How does the training of a object detection dataset happen, with segmentation datasets, and how are the transformation handled

In Ultralytics HUB the COCO dataset includes segmentation polygons, not bounding boxes, but it can be used to train object detection dataset

  1. are the polygon masks simply converted to bounding boxes during training
  2. how are the Spatial Transforms Albumentations handled such as arbitrary rotations handled, is the bounding box used for training based on post transformer segmentation mask?
  1. They are converted to bounding boxes
  2. Ultralytics’ native affine transform augmentations are performed using polygons if using segmentation dataset for object detection:
    ultralytics/ultralytics/data/augment.py at 23d79250e7420945792362f07b8d818320fdce49 · ultralytics/ultralytics · GitHub
    But Albumentations uses bounding boxes.
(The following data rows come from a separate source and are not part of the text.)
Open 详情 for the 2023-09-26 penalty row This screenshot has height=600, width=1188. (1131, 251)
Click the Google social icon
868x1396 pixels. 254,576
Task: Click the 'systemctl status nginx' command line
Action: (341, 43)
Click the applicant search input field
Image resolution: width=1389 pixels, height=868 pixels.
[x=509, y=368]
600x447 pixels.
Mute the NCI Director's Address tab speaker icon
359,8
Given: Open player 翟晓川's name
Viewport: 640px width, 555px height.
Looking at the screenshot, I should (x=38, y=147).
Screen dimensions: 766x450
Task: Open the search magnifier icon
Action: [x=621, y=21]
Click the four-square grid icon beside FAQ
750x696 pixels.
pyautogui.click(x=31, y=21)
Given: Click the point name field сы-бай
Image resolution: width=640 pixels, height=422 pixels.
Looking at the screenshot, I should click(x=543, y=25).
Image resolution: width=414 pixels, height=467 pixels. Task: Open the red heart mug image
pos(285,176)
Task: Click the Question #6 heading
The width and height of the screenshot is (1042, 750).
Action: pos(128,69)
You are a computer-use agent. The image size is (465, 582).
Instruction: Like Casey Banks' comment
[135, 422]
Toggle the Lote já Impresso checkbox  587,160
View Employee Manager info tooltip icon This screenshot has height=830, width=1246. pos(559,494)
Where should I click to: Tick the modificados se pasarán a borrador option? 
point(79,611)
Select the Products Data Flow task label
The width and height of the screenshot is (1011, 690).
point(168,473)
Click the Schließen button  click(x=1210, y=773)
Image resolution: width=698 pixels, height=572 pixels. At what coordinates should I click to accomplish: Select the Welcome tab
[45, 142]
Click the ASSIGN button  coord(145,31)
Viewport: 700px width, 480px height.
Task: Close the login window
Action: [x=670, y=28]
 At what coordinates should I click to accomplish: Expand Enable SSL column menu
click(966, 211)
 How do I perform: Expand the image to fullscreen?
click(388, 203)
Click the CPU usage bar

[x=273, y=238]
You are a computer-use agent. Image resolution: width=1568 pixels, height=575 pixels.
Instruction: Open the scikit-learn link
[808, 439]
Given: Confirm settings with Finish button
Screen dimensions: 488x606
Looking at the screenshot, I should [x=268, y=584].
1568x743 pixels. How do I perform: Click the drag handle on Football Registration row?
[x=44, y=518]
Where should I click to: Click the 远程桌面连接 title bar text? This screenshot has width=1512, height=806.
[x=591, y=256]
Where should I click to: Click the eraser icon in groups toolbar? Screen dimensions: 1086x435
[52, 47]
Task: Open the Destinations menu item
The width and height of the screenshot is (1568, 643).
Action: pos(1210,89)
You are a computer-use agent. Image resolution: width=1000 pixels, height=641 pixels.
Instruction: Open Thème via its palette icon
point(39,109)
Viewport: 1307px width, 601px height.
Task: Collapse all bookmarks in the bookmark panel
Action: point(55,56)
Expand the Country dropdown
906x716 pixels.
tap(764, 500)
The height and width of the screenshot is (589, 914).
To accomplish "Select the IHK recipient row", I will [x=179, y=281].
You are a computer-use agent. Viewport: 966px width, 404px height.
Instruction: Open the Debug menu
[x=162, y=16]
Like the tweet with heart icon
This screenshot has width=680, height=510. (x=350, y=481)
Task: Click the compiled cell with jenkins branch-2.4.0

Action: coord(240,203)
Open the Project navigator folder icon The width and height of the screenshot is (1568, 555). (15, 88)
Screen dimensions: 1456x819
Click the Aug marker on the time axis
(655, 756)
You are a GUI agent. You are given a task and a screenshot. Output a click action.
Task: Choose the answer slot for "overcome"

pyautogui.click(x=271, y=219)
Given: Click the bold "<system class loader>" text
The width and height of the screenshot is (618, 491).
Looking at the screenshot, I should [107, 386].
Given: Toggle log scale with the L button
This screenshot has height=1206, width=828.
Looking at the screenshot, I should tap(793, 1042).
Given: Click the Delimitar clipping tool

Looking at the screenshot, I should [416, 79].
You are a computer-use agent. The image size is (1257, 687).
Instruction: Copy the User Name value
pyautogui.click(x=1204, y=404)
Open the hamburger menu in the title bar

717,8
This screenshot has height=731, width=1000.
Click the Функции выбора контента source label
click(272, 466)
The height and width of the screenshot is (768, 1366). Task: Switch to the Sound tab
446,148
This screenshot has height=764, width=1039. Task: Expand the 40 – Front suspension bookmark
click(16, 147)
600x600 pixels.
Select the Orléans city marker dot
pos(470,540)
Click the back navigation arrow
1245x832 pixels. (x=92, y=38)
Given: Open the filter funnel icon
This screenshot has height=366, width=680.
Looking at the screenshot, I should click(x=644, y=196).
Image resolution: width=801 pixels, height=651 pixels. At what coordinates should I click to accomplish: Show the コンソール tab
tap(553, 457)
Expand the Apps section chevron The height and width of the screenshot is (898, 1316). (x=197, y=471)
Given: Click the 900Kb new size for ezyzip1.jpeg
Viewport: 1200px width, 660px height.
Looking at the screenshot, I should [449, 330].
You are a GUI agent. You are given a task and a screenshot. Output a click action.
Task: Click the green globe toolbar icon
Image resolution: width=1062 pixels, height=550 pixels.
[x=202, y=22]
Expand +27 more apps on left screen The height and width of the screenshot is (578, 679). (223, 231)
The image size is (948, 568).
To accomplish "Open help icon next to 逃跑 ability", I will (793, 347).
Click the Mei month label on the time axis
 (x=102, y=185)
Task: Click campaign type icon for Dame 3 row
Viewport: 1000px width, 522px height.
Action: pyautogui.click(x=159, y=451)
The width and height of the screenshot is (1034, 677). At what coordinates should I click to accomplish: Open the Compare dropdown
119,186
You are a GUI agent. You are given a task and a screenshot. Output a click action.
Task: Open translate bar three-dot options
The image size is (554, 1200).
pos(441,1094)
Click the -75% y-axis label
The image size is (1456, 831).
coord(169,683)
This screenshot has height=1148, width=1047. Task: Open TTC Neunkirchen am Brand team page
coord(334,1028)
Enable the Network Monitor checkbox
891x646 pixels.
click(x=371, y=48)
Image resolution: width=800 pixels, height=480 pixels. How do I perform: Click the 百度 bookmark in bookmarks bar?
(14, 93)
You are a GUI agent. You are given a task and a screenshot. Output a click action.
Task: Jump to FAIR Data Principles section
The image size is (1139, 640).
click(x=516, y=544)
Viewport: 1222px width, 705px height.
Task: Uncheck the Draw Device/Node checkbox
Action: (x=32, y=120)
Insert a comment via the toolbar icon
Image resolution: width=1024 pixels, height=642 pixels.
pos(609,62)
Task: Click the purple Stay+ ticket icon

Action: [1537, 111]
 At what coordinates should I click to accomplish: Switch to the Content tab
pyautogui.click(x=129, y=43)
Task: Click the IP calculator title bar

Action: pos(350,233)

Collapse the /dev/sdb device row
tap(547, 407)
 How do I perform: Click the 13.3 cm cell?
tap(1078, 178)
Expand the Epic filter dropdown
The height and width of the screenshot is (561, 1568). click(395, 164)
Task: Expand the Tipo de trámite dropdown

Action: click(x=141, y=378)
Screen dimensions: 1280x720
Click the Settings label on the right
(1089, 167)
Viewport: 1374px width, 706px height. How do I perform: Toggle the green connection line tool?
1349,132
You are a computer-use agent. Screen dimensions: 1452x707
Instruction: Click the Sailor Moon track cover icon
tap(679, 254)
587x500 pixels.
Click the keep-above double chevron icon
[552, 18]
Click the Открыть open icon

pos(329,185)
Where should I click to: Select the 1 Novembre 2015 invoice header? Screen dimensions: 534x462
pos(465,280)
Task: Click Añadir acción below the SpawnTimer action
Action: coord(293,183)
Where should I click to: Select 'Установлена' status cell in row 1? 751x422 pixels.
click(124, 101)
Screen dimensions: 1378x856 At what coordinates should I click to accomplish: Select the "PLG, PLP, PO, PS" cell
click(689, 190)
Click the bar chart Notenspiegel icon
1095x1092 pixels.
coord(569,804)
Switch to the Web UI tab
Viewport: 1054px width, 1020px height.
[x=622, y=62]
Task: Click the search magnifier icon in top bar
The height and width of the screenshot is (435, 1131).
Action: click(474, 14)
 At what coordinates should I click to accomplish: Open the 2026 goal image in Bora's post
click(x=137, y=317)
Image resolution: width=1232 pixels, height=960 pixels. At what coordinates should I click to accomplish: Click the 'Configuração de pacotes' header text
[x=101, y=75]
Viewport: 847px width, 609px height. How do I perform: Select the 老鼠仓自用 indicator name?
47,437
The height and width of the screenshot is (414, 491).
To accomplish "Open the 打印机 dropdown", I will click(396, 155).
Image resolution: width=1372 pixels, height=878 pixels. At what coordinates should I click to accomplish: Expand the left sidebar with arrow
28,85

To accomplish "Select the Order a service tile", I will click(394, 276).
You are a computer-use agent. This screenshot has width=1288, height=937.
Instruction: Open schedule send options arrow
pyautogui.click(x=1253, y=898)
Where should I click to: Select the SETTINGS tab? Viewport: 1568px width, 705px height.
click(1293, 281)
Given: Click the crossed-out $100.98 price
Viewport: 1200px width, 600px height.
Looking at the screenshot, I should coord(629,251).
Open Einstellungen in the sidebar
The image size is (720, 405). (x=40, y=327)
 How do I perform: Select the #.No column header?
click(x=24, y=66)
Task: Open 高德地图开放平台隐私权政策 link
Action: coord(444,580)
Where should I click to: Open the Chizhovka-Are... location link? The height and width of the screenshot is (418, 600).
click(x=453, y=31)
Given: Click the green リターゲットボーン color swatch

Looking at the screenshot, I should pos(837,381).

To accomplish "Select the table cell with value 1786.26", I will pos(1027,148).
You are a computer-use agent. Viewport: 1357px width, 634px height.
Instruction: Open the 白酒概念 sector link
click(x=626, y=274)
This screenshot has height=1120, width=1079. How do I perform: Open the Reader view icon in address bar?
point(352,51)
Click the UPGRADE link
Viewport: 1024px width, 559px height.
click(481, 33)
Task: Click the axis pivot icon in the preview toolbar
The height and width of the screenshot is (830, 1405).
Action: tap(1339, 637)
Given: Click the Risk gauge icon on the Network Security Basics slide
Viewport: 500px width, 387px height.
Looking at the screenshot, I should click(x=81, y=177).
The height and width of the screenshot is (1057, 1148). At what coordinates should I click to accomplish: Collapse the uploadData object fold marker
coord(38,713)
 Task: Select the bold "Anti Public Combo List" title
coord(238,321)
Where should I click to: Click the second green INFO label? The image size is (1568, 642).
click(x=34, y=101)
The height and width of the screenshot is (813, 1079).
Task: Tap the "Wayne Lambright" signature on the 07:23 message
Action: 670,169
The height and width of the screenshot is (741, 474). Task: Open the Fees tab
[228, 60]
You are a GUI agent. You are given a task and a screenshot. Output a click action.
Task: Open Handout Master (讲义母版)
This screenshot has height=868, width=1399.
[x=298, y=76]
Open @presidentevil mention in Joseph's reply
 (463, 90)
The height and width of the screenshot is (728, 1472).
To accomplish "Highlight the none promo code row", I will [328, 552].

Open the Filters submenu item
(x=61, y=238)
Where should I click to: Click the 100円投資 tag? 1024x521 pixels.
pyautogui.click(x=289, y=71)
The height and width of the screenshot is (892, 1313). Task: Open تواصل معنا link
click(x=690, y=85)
It doesn’t support polygons.

If Ultralytics’ affine transform is used on a dataset that contains segmentation masks, which is used to train an object detection model, is the conversion from segmentation masks to bounding boxes happening (1) before the affine transform, (2) after the affine transform

This is relevant because it is (2) then the bounding box could potentially be more accurate

note: btw Albumentations does support masks Targets by Transform, though I think it is on dense masks, not polygon masks

Thanks!

Just to help clarify (because I’m confused), are you asking about using segmentation annotations to train a standard “detect” (bounding boxes) model? I presume you’re asking about using segmentation annotations to train a segmentation model, but I want to be 100% certain in my understanding.

I am asking about training an object detection model with segmentation annotations

See the code here:

After the affine transform. And it’s like that to get accurate boxes like you mentioned.